Also - I suggest you might not know what a 'store of value' or a 'currency' is, these are established financial concepts.

Most people behind bitcoin has no grasp of what currency is. They often compare it to 'internet technology' like IP. The lack of financial literacy among the Bitcoin bloggers is staggering.


> Can you pay your rent in Bitcoin?

The main mechanism for making your country's currency mandatory is requiring tax payment in it.
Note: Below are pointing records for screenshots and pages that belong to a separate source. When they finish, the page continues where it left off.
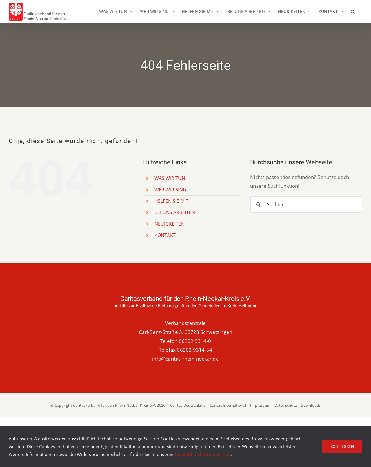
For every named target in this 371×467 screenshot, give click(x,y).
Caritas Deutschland (188, 405)
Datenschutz (285, 405)
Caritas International (228, 405)
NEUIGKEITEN (169, 224)
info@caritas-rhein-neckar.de (185, 358)
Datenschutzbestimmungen (203, 454)
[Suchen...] (306, 204)
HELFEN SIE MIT (171, 201)
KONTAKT (165, 235)
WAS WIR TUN (169, 178)
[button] (353, 11)
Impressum (260, 405)
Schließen (342, 446)
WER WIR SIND (170, 190)
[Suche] (258, 204)
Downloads (311, 405)
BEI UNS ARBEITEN (174, 212)
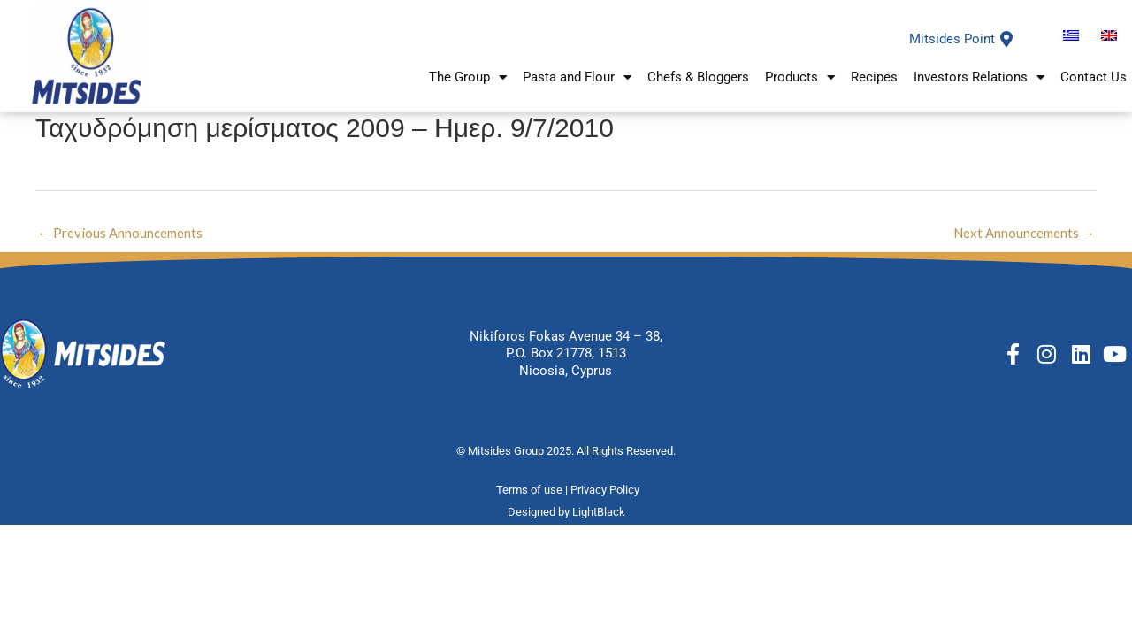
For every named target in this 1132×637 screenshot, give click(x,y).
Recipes (874, 78)
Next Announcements (1024, 233)
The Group (468, 78)
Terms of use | (533, 490)
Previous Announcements (120, 233)
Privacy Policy (606, 490)
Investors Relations (979, 78)
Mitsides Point (952, 39)
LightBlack (598, 511)
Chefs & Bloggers (698, 78)
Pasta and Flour (577, 78)
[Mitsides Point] (1006, 39)
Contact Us (1093, 78)
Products (800, 78)
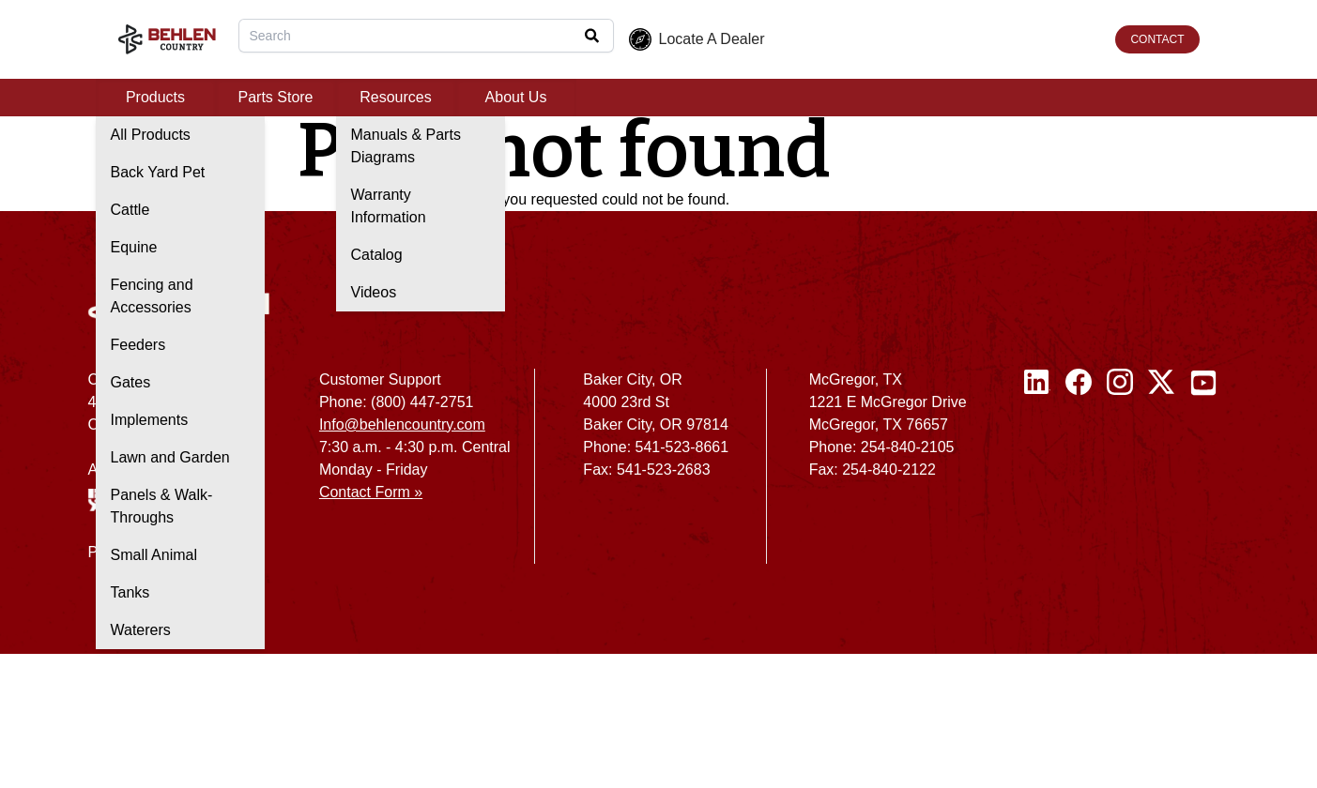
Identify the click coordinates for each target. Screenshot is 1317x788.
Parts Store (275, 97)
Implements (150, 420)
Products (155, 97)
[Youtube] (1203, 474)
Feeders (138, 345)
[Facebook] (1078, 474)
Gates (131, 382)
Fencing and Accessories (152, 296)
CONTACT (1157, 39)
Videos (374, 292)
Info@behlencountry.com (402, 424)
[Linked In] (1037, 474)
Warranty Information (388, 206)
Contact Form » (370, 492)
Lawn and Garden (170, 457)
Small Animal (154, 555)
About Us (516, 97)
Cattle (130, 210)
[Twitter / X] (1161, 474)
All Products (151, 135)
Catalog (377, 255)
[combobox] (426, 36)
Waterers (141, 630)
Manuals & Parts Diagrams (406, 146)
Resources (395, 97)
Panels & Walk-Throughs (162, 506)
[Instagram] (1120, 474)
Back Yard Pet (158, 172)
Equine (134, 247)
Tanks (130, 592)
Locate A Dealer (697, 39)
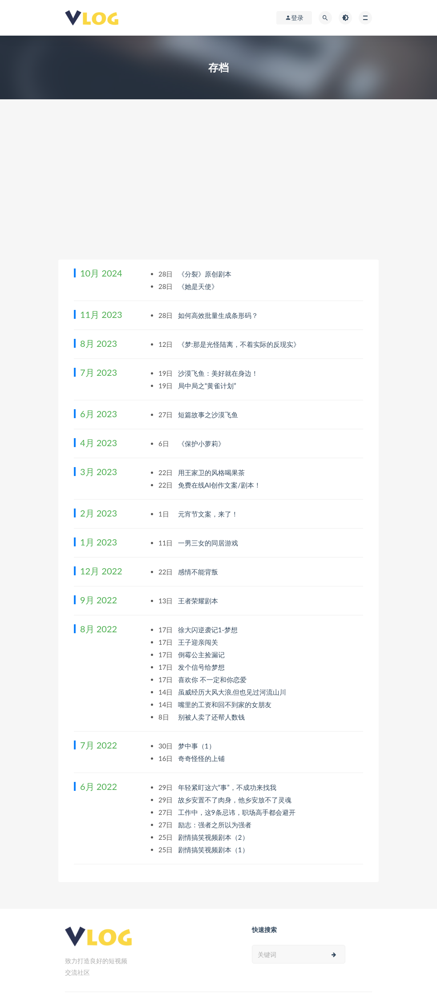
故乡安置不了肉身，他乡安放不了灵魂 (235, 800)
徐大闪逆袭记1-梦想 (208, 630)
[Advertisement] (218, 192)
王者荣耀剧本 (199, 601)
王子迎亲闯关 (199, 642)
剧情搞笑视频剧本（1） (214, 850)
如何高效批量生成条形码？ (219, 315)
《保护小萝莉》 (202, 443)
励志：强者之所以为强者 (215, 825)
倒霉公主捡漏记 (202, 655)
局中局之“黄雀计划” (208, 386)
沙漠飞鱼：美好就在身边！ (219, 373)
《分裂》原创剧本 (205, 274)
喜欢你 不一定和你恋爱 (213, 679)
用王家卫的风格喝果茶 (212, 472)
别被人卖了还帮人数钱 (212, 717)
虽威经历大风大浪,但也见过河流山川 (233, 692)
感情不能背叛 (199, 572)
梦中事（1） (197, 746)
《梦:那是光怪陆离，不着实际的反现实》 (240, 344)
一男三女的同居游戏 (209, 543)
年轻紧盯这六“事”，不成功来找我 (228, 787)
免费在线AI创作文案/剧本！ (220, 485)
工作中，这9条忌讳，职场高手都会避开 (237, 812)
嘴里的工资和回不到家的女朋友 (225, 704)
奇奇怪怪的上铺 (202, 758)
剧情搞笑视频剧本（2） (214, 837)
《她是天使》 (199, 286)
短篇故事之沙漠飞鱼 (209, 415)
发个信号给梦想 (202, 667)
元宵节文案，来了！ (209, 514)
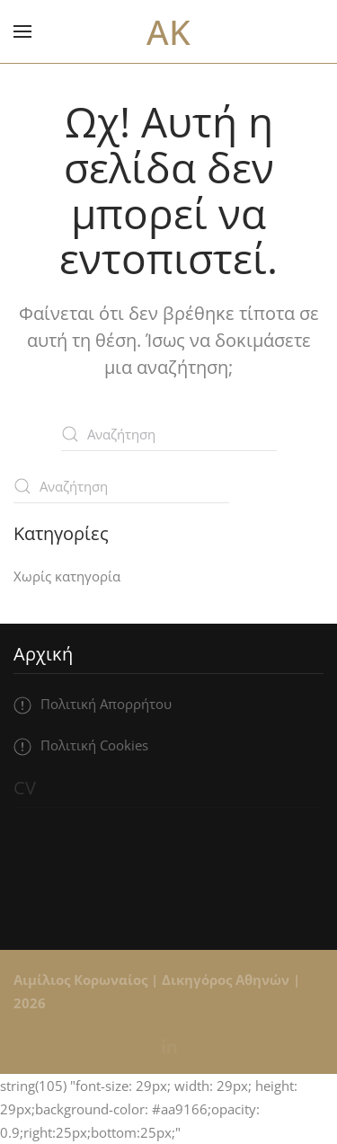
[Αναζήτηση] (169, 434)
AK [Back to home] (168, 31)
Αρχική (43, 654)
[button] (22, 31)
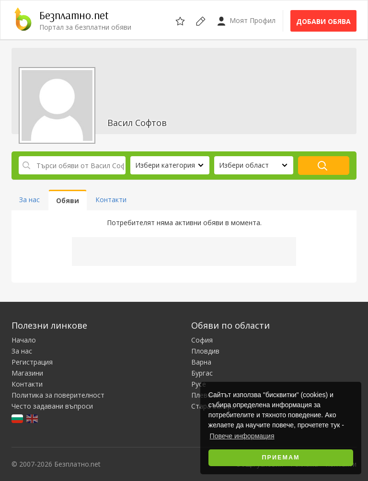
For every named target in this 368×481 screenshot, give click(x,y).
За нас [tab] (29, 199)
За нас (22, 350)
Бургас (202, 373)
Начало (24, 339)
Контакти (27, 384)
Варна (201, 361)
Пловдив (205, 350)
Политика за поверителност (58, 395)
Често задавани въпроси (52, 406)
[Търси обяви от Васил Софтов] (72, 165)
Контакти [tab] (110, 199)
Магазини (27, 373)
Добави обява (323, 21)
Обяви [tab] (67, 200)
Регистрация (32, 361)
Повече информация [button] (242, 436)
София (202, 339)
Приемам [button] (281, 457)
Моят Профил (246, 21)
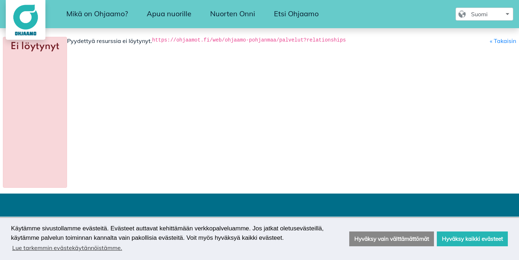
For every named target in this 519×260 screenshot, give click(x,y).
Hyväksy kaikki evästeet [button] (472, 238)
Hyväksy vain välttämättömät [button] (391, 238)
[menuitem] (97, 14)
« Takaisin (503, 40)
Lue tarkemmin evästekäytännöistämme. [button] (67, 247)
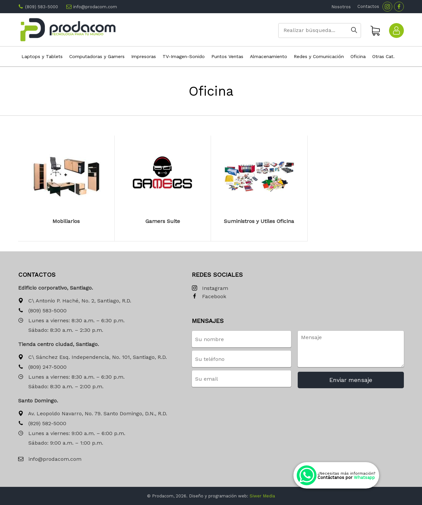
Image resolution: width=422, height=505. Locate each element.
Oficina (358, 56)
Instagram (210, 288)
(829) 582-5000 (42, 423)
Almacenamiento (268, 56)
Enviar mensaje (350, 379)
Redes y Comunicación (319, 56)
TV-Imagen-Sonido (184, 56)
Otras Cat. (383, 56)
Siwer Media (262, 495)
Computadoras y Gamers (97, 56)
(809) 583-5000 (41, 6)
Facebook (209, 296)
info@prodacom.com (95, 6)
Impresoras (143, 56)
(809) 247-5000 (42, 367)
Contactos (368, 6)
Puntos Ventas (227, 56)
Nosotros (341, 6)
A Venezuelan can't pay their taxes with dollars either. This doesn't mean dollars aren't currency.

> Can you buy milk?

Yes - directly at some merchants, and indirectly via payment cards.

> Why not gold?

Many people are paid in gold-denominated amounts, or currency-denomination amounts into gold-backed accounts.

It's a bit harder to transfer to your family overseas, but still works.

> Why not Diamonds?

Because they aren't fungible or easily transferred.


You're grasping at straws.

There is almost nowhere in the US that you can 'buy milk or pay rent' in Bitcoins.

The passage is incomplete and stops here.